Bu akşam düşüneceğimiz onca şey varken bir de Demo, hayatın bize kıçıyla güldüğüne kanıttı.
"Herkes beni dinlesin. Demo'dan ne yapıp edin uzak durun. Bırakın Black'e veya Cengiz'e musallat olsun. Kimse kendisini riske atmasın. Temiz bir yarış olsun." Elimdeki telsizi bıraktığımda ilk egzoz sesini duymuştuk.
Kontaklarımızı çalıştırmış ikinci egzoz sesini bekliyorduk. İkinci egzoz sesi geldiğinde yarış yöneticisinin yanında yerlerimizi almıştık. Çok enteresan bir şekilde bir tane bile polis görünmüyordu etrafta. Bu durum hayra alamet değildi.
Ekibin tamamı yarışmıyordu bugün. Hem bir süre ekibin yeniden bir araya geldiğini gizlemek istemiştik hem de başka, çok daha önemli bir görevleri vardı.
Kurt ve Sezi yarış esnasında Muzo'nun boş bıraktığı ofisine sızmaya çalışacak ve Kurt'un evi yaktığına dair video görüntülerini imha etmeye çalışacaktı. Kaçak onlara gözcülük yapacak, olası aksi bir durumda kaçışlarını kolaylaştıracaktı.
Damat, Minik, Pençe ve ben ise Demo'ya, Cengiz'e ve Black'e rağmen, her an yapılması muhtemel baskınlara rağmen bu yarışı almamız gerekiyordu.
Üçüncü ve son egzoz sesi geldiğinde, yirmi küsur arabayla birlikte bir anda öne fırlamıştık. Önümüzdeki yol boyunca herkes öne geçmeye çalışacak, dağın dar ağzından ilk giren avantajı ele geçirecekti.
Demo'yu biraz bile olsun tanıdıysam kimseye fırsat vereceğini sanmıyordum. Demo, dar ağızda yaptırdığı kazalarla ünlü biriydi.

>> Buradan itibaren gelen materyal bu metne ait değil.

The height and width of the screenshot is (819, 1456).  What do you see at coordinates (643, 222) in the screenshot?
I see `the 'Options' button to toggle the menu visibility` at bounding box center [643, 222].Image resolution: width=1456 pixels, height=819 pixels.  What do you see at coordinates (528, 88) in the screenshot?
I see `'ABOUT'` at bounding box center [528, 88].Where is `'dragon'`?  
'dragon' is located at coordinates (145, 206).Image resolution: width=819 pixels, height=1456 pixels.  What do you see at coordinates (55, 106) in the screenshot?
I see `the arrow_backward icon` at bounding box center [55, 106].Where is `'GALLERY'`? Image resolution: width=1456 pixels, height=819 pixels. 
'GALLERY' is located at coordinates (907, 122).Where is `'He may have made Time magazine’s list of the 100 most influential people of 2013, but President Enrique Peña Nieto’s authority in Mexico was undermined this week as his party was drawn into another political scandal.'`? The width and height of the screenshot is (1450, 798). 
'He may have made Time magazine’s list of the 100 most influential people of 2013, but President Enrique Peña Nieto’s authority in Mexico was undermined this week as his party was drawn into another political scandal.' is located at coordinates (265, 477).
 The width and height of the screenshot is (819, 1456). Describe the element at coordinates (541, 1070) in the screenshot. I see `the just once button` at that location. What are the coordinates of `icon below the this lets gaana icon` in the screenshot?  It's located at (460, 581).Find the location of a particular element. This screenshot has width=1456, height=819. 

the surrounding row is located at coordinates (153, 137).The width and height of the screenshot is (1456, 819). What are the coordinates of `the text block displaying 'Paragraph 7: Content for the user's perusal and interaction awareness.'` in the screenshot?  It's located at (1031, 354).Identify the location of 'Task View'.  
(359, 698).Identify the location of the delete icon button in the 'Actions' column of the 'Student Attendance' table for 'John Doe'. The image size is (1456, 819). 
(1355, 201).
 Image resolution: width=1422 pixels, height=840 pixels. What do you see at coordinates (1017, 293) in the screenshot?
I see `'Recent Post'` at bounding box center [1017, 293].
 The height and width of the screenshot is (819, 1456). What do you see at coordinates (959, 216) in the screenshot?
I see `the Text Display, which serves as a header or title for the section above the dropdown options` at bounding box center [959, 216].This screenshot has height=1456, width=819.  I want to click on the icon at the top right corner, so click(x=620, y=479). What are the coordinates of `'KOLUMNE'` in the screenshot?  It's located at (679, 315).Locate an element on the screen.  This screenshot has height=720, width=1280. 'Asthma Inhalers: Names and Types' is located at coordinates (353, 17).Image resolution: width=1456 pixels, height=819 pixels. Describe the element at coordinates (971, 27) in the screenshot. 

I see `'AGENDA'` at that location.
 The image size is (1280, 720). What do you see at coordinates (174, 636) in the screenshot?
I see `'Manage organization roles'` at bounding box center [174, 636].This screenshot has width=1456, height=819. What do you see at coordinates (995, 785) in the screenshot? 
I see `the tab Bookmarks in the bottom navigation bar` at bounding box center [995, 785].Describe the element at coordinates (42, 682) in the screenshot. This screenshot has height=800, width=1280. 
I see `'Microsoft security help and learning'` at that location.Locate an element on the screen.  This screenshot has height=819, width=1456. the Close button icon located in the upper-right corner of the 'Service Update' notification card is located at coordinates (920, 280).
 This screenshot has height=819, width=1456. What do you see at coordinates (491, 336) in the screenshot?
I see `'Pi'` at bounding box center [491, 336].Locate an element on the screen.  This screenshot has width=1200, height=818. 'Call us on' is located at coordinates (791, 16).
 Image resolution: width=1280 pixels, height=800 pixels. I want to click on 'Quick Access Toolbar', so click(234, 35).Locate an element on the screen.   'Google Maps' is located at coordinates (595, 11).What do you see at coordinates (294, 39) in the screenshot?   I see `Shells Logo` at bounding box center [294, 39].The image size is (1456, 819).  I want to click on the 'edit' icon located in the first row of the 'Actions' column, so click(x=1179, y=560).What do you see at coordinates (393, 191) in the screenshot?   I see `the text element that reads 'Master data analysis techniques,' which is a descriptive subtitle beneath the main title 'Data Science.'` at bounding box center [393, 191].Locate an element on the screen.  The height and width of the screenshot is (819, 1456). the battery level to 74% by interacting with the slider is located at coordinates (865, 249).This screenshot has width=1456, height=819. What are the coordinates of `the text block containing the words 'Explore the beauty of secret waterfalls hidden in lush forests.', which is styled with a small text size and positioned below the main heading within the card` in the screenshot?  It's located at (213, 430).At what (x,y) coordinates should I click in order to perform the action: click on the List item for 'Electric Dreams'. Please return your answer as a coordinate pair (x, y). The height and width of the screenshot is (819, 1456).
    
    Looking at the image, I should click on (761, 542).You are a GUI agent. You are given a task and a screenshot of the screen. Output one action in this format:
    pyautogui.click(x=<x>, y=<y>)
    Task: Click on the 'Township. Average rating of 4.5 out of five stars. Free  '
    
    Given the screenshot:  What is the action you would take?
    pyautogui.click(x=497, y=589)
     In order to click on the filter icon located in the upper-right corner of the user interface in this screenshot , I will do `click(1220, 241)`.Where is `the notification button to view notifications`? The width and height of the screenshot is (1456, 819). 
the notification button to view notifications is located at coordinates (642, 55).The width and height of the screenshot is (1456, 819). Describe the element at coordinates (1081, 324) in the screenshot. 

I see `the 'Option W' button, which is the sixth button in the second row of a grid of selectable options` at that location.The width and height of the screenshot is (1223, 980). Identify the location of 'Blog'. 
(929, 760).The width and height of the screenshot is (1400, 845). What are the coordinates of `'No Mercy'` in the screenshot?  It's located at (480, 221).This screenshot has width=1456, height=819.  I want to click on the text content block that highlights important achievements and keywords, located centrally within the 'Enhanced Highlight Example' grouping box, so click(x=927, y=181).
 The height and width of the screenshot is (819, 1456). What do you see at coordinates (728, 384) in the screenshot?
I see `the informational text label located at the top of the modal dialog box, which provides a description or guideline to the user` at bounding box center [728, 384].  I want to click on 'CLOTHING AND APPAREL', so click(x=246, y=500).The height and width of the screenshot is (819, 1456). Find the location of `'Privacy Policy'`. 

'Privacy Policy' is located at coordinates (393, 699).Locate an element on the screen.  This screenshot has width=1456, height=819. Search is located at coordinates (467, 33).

"Hız kesin!" Emrimle ekiptekiler önü çekmemize rağmen hız kesmişti. Demo, biraz önümde Cengiz'le burun burunaydı. Cengiz gibi gözü dönmüş bir manyağın bile normal şartlarda tırstığı biri olan Demo, son sürat dar ağıza doğru gidiyordu. İkisi de ayağını gaz pedalından çekeceklermiş gibi görünmüyordu.
Tam yanımdan beni sollayarak Cengiz ve Demo'yla aynı hizaya gelen Black ise ikisini birden sıkıştırmaya başlamıştı.
"Şimdi! Son gaz!" Emrimle birlikte sidik yarışına tutulan Cengiz, Demo ve Black'in aralık bıraktığı alandan dar ağıza ilk giren Damat olmuştu. İkinci giren ise Pençe olmuştu. Tam Minik'le manevra yapıp dar ağıza girecekken, sol tarafımdan yediğim darbe yalpalamama ve Minik'in arabasına çarpmama sebep olmuştu.
Cengiz, Demo ve Black'ten kurtulmuş dar ağıza bana çarparak giriş yapmıştı.
"İyi misin?" Minik telaşla soruyordu.
"İyiyim Minik! Ama o aşağılığa bunu ödeticem! Aralık bulduğun an gir!"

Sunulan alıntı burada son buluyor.